NEW YORK CITY: Superheroes in Gotham! Wonder Woman, Thor, Hulk, Batman, Superman and more stand tall at the Hoerle-Guggenheim Gallery which presents Deconstructive/Constructive on view from March 20 – April 8, 2015 at 527 West 23rd Street in New York City. A portion of proceeds from the exhibition lithographs will benefit Free Arts NYC, a local organization providing underserved children and families with a unique combination of educational arts and mentoring programs that help them to foster the self-confidence and resiliency needed to realize their fullest potential.
Dussault is a Vancouver and New York based artist whose practice focuses on combining traditional forms of mosaic with pop-culture characters from his childhood and the present. The works presented recall the power of childhood memories through iconic characters that resonate with human nature’s desire to retain an inner youth. Playful in nature yet anchored to the stringent values of adulthood, Dussault seeks to remind the viewer of a fragility that ultimately leads to self-awareness. This is the artist’s debut solo exhibition in New York. Dussault explains, “Growing up in a small rural Canadian town in the late seventies and early eighties with young parents struggling to find their way, I spent much of my time alone, and the only access to art I had was comic books. I would spend hours trying to redraw these characters. Deconstructive/Constructive is my tribute to comic book art, my first love and inspiration.”
While his appropriated versions of superheroes and other characters known in the mass media hearken back to Pop art of the 1950s and 1960s, they align contemporarily with artists like KAWS, Mitch McGee, Justin Gilzene, Ron English and Invader.
The focal piece of the exhibition is large-scale, homage to the late George Delmerico, legendary Village Voice Art Director titled Deconstructive/Constructive.
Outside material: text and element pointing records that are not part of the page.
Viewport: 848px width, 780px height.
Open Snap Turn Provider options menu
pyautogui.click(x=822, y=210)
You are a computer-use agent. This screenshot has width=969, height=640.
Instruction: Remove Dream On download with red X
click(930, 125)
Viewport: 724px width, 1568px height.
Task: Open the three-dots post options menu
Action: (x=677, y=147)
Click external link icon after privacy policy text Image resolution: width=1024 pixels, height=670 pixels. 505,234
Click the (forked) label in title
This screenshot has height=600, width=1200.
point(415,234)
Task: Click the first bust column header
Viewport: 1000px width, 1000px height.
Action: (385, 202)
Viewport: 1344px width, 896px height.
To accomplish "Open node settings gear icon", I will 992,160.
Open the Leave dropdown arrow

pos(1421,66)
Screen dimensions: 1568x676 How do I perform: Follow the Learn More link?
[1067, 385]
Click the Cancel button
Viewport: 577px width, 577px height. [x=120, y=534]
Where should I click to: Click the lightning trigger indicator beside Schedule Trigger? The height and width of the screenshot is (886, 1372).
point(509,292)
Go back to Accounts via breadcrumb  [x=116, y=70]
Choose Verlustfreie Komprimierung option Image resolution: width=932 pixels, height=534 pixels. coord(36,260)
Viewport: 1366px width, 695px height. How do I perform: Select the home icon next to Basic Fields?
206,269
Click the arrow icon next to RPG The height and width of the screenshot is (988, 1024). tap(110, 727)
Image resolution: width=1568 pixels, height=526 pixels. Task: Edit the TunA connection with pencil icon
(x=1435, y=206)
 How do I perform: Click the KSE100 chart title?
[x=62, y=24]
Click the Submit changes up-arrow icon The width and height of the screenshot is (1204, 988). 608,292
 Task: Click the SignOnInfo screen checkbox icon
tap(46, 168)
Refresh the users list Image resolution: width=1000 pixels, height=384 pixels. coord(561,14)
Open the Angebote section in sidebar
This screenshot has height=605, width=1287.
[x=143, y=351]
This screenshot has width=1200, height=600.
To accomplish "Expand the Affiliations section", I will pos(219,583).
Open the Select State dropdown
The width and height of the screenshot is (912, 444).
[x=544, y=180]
Dussault’s piece is a recreation of Delmerico’s iconic superhero amalgamation, A Marvel – Ous Evening with Stan Lee, 1972. The pastiche was originally created as a poster for a lecture given by Marvel Comics founder Stan Lee at Carnegie Hall. Dussault has recreated the famous image in a four-panel composite work using his distinctive mosaic style.
Throughout the exhibition Dussault features characters such as Lego Batman and Joker, Superman, Thor, Hulk, and Wonder Woman. By using materials specific to the subject matter, each piece harbors a unique sentiment deeper than the nostalgic surface image. With the use of traditional mosaic media like tile and grout, Dussault also utilizes paint, resin, wood, vinyl, found ceramics, and vintage porcelain to create well-known commercial images of comics and cartoons.